Prompt 1.
Please repeat the part of the Walker Hayes biography that opens with "Charles Edgar Walker" and closes with "emphasis on piano.", swapping "studio albums" for "full-length records".
Prompt 2.
Answer these from the Walker Hayes biography below:
(a) In what city was Hayes born?
(b) In what year did Hayes and his wife move to Nashville?
(c) What was the title of his first single?

Charles Edgar Walker Hayes (born December 27, 1979) is an American country pop singer and songwriter. He has released three studio albums: Reason to Rhyme in 2011 on Capitol Records Nashville, and Boom and Country Stuff the Album in 2017 and 2022 on Monument Records. Hayes has charted multiple singles on the Billboard Hot Country Songs and Country Airplay charts; his highest-peaking is "Fancy Like", which reached the number one position on both charts between late 2021 and early 2022.

Early life
Hayes was born on December 27, 1979, in Mobile, Alabama. His father, Charles Hayes, was a realtor and died in 2021. Hayes graduated from Birmingham–Southern College in 2002 with a bachelor's degree in music and an emphasis on piano.

Musical career
Hayes and his wife moved to Nashville in 2005, hoping to get in the country music business. He landed a job writing songs for a Nashville publishing company and then signed a contract with Mercury Records Nashville, though he was quickly dropped and moved to Capitol Records Nashville. In 2010, he released his first single, "Pants". It debuted at No. 60 on the Hot Country Songs charts dated for the week ending September 18, 2010. Kyle Ward of Roughstock rated the single 3.5 stars out of 5. Hayes debuted the video for the song in December 2010. Hayes also appeared on an episode of 19 Kids and Counting, singing a song he wrote about Jill and her now husband, Derick's, proposal. "Pants" and a second single, "Why Wait for Summer", both appeared on an album for Capitol Records titled Reason to Rhyme.

Recorded data.
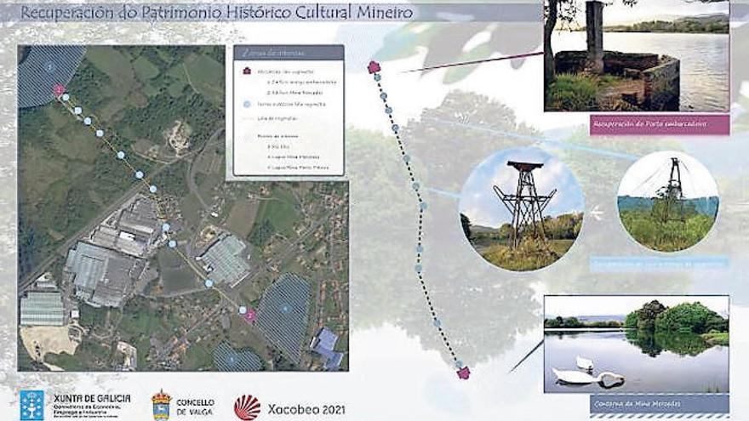
Task: Click pink station marker at bottom of dotted route
Action: click(463, 373)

Worked solution 1.
Charles Edgar Walker Hayes (born December 27, 1979) is an American country pop singer and songwriter. He has released three full-length records: Reason to Rhyme in 2011 on Capitol Records Nashville, and Boom and Country Stuff the Album in 2017 and 2022 on Monument Records. Hayes has charted multiple singles on the Billboard Hot Country Songs and Country Airplay charts; his highest-peaking is "Fancy Like", which reached the number one position on both charts between late 2021 and early 2022.

Early life
Hayes was born on December 27, 1979, in Mobile, Alabama. His father, Charles Hayes, was a realtor and died in 2021. Hayes graduated from Birmingham–Southern College in 2002 with a bachelor's degree in music and an emphasis on piano.

Worked solution 2.
(a) Mobile, Alabama
(b) 2005
(c) "Pants"